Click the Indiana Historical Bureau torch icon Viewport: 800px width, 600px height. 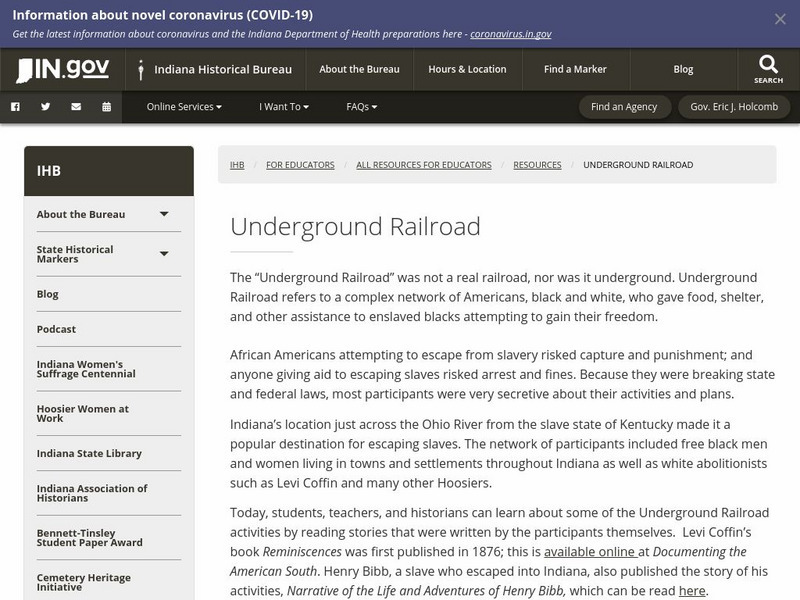click(x=141, y=70)
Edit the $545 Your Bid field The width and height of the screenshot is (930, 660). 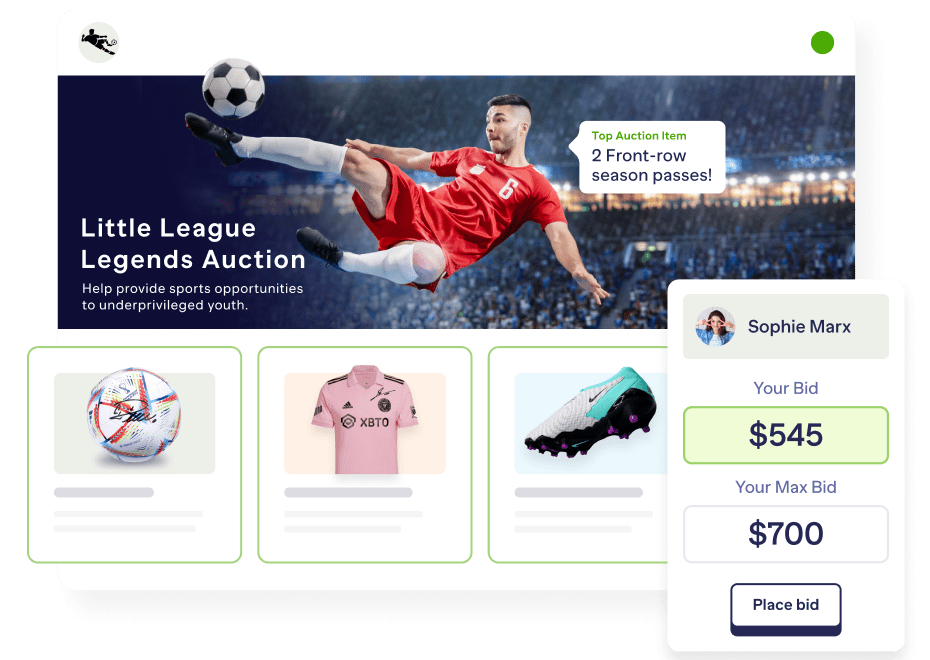point(785,435)
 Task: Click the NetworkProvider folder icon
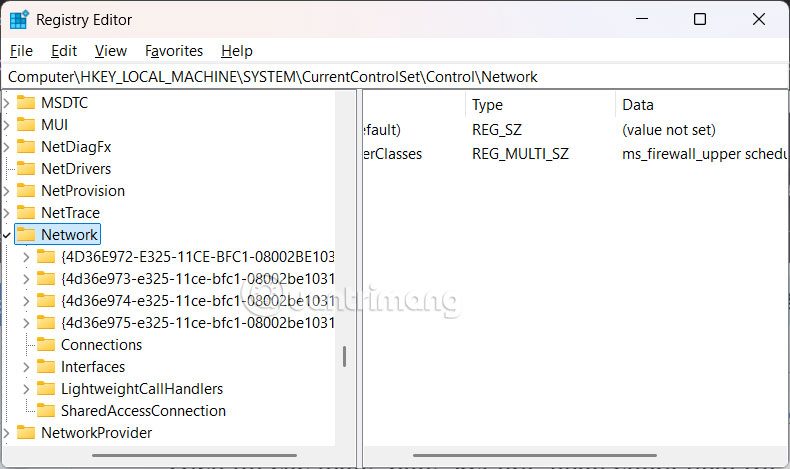click(26, 433)
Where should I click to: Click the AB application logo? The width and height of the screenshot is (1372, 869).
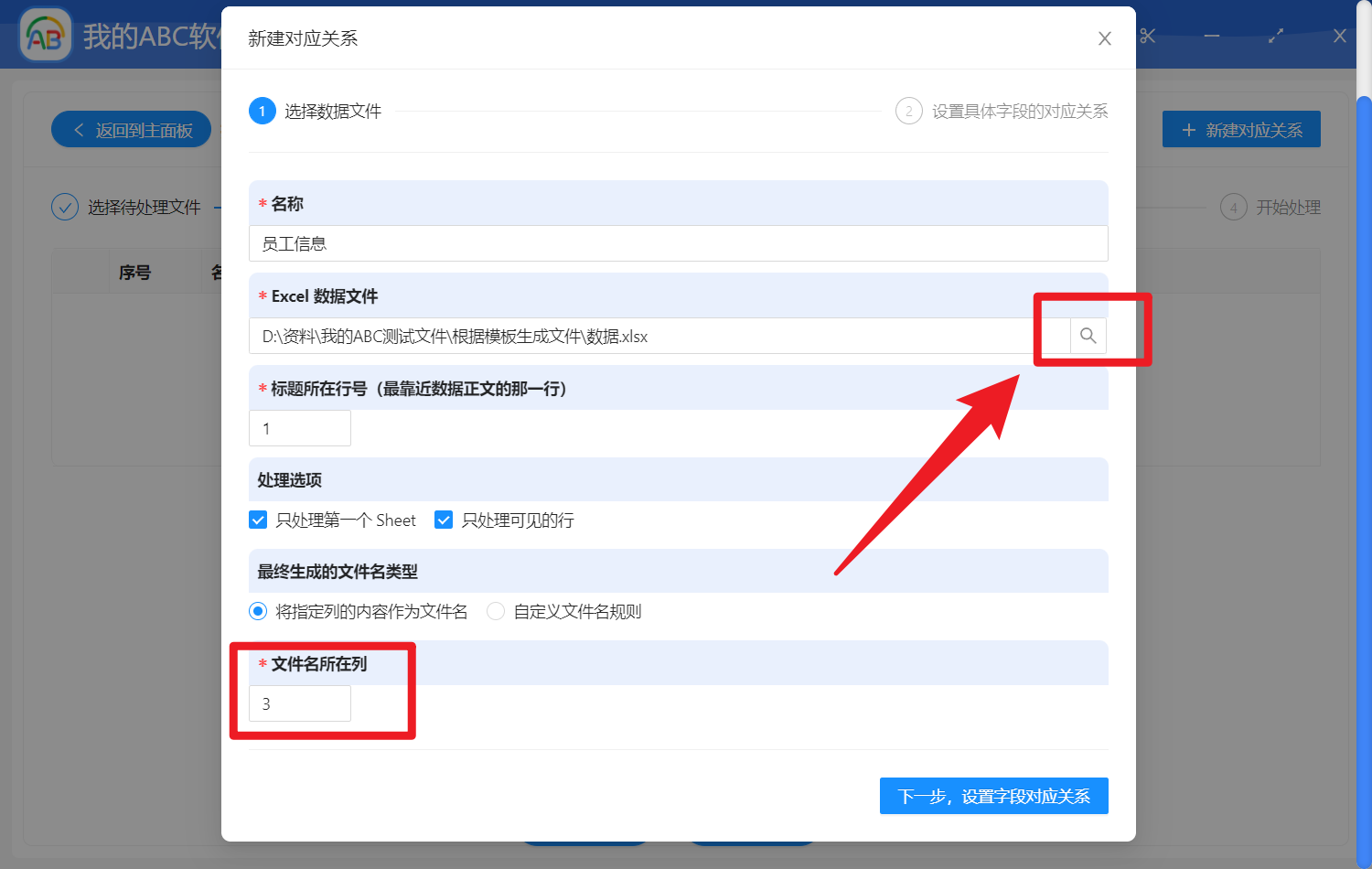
==========
§ THE PROBLEM: Starting at the line that contains "Task: Click the NetworkProvider folder icon", restate each line verbatim through the final line of the listing, skipping all pictures.

§ SOLUTION FOR THIS PROBLEM:
 Task: Click the NetworkProvider folder icon
click(26, 433)
Where should I click to: Click the AB application logo? The width and height of the screenshot is (1372, 869).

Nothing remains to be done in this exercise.